**ページ抜粋**
======

3ミリ程度の幅でありながら、真ん中が少し窪んで、左右が鋭く研がれています。

つまり、選手達は、片足2本、両足4本のエッジの上で演技をしているということになります。

エッジは結構鋭く、下手に触ると手を切ることになります。なので、ブレードに触れる動きがある選手は手袋が必須です。

そのブレードは、真っすぐ立った時の体の外側のエッジを「アウトサイドエッジ」体の内側のエッジを「インサイドエッジ」と呼びます。
片足で立って真っすぐ滑ると、理論上は氷の上に平行の2本の線が引かれる感じでしょうか。

右足で立って、体を右側に倒すと、右足のアウトサイドエッジに乗る形になります。
左側に倒すとインサイドエッジです。

体を倒したまま滑ると、氷の上の線は、理論上1本だけになります。


全てのものは、接地面が小さくなればなるほど摩擦力が小さくなるため、エッジは真っすぐ立つより斜めに立った方が接地面が小さくなり、スピードがでるという理屈になります。

なので、エッジを倒した方がいいのですが、下手な選手はエッジを倒すと自分も倒れるので(笑)エッジを倒しつつそれをコントロール出来る選手はかなりのテクニックの保持者ということになります。


この、エッジを深く倒した状態は「エッジが深い(ディープエッジ)」と呼ばれます。

パトリック選手などは、ディープエッジの代名詞のように例えられていますが、深く倒しただけでは単にひと漕ぎで長い距離を進めるようになるだけです。

パトリック選手の凄いところは、ディープエッジのままターンなどでスピードを落とさないところです。

この辺りになると、シロートにはわかりづらい部分になるので、あまり注目されませんが、悲しいことに、ジャッジが見るのはエッジなのです。


フィギュアは、舞踊ではなくスケートという競技なので当然といえば当然なのですが、どれだけ美しく演技をするかより、どれだけ上手く滑っているかが大事なわけです。

======

**データ抜粋**
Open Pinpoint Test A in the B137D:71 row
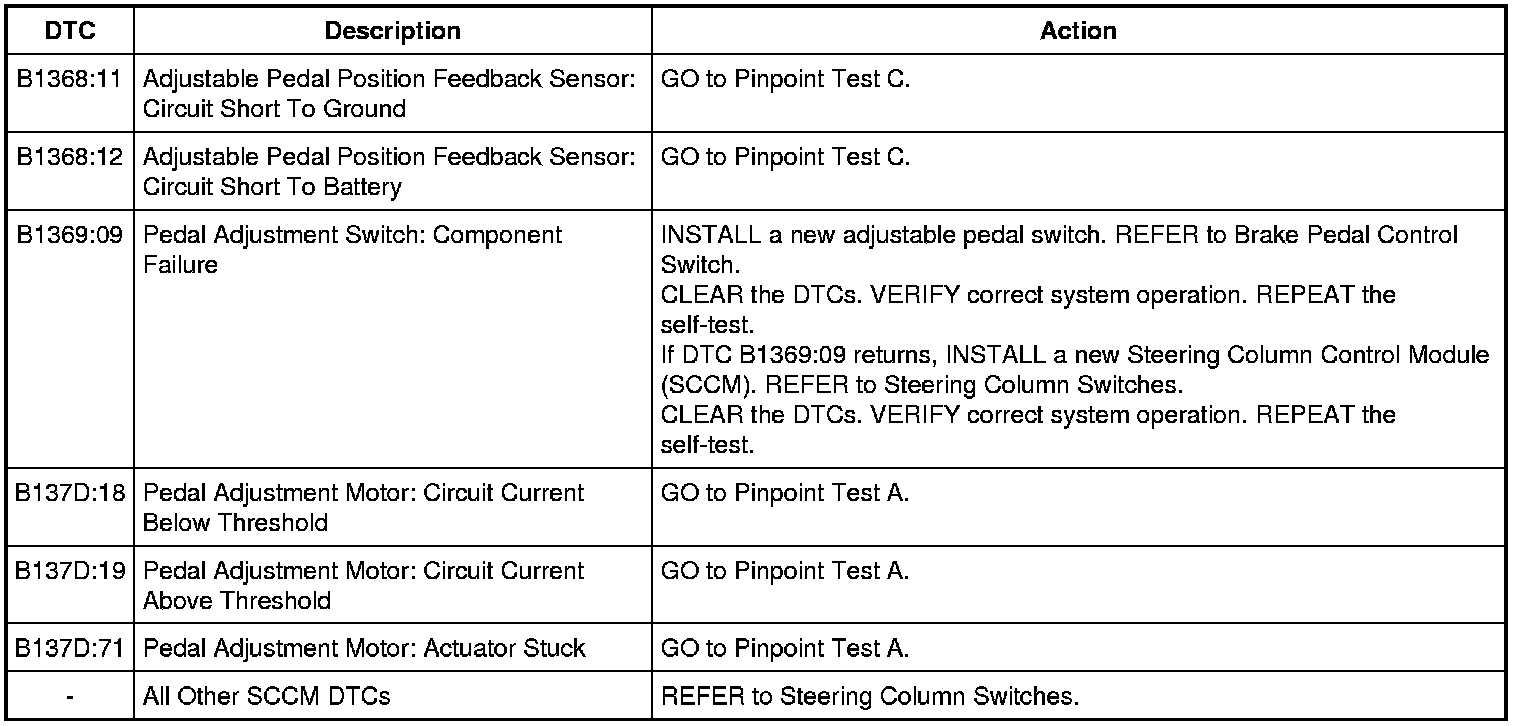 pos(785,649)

======

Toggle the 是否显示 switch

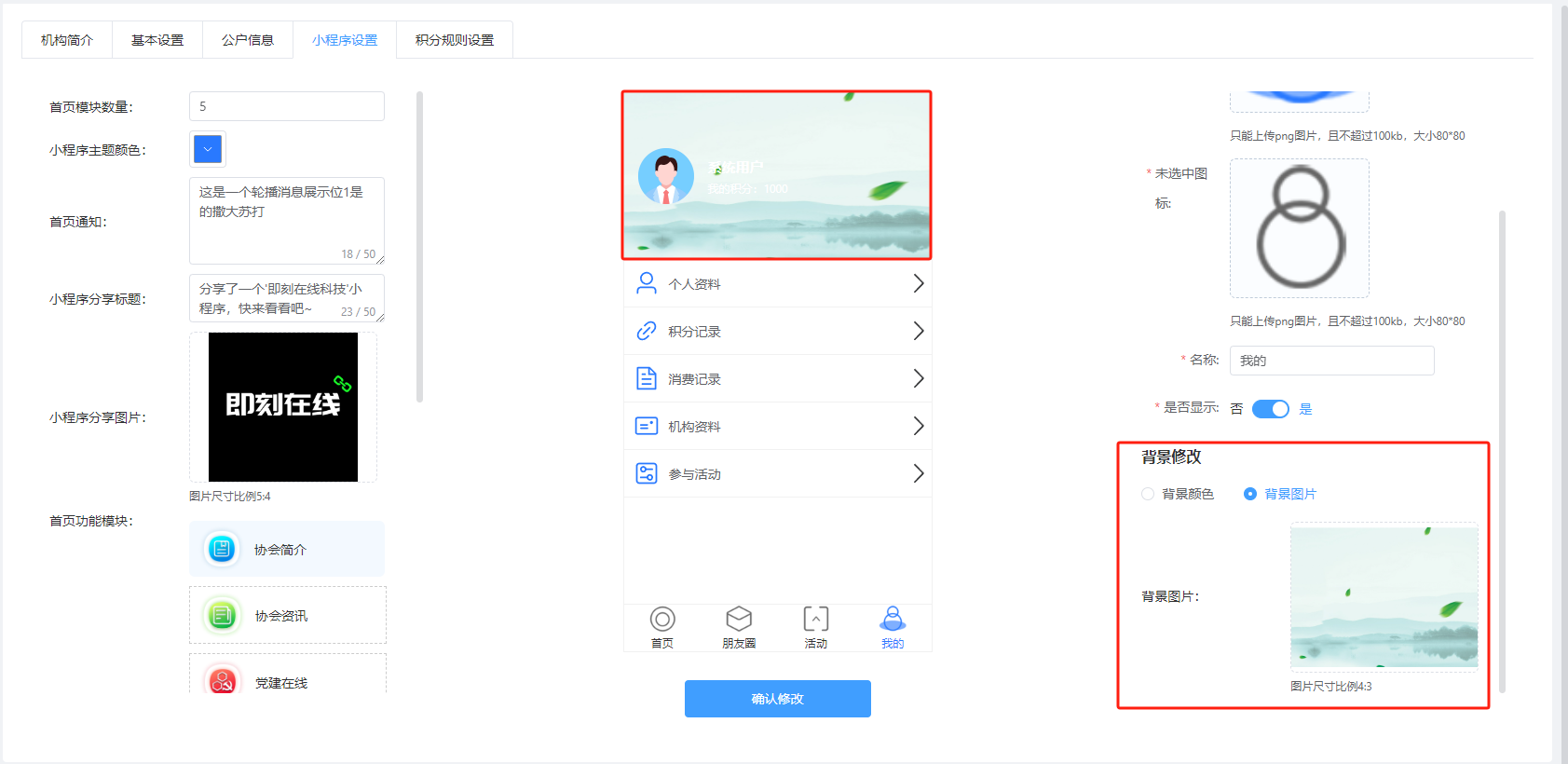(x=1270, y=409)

======

**課題の指示**
フィギュアスケートのエッジについての文章を、最後の文の後から書き進めなさい。

**課題への解答**
評価項目に「表現力」という項目がない以上、エッジコントロールが上手くてエッジワークの優れた選手に高い点が付くようになっているのです。



結弦くんはここに目をつけました。

評価項目で、すぐにでも、なおかつ確実に点を伸ばせそうなのは、新しい4回転を身につけることではなく、エッジコントロールを身につけることだと考えたのです。

日本ではリンクを長時間確保することがが難しいため、基礎が疎かになります。なので、基礎に重点を置くクリケットの方針は、まさに結弦くんの望んだ環境だったと言えます。


結弦くんは以前こんな事を語っていました。

子供の頃に徹底してスケーティングを叩き込まれたのに、ジャンプに力を入れるようになってからはそのスケーティングが疎かになった。17歳の今より小学生の頃の方が上手かった。

多分、本当にそうだったのでしょうね。

DVDの特典に入っていた「シングシングシング」のステップは、本当に見事でしたよね?

あのビデオは、きっとステップ重視で記録用に撮られたものなんでしょう。ずいぶん足だけを重点的に撮っていたようです。



同じ頃、同じ考えに辿り着いた選手がいました。

町田樹選手です。

町田選手は、フィギュアの原点と言われるコンパルソリーを徹底して滑り込みました。
本人は「修業のようだ」と言っていましたが、この基礎中の基礎を徹底して滑り込んだことで、エッジワークが格段に安定したのです。

それまで、表現力はあるのにイマイチ安定しなかったまっちーが、コンパルソリーを滑り込むことで表現力にエッジワークがプラスされたのです。

パトリック選手の凄さは、パトリック選手を初めて指導したコーチが昔堅気の人で、子供の頃に徹底して基礎練習をさせられたからだという話ですが、これほどまでに大切なエッジワークが、最近少し疎かにされてきているようです。

ロシアのジュニアはジャンプを正しいエッジで跳ばなくてもいいと思っている人もいるようですが、今季からエッジエラーは厳しくとるようになったようです。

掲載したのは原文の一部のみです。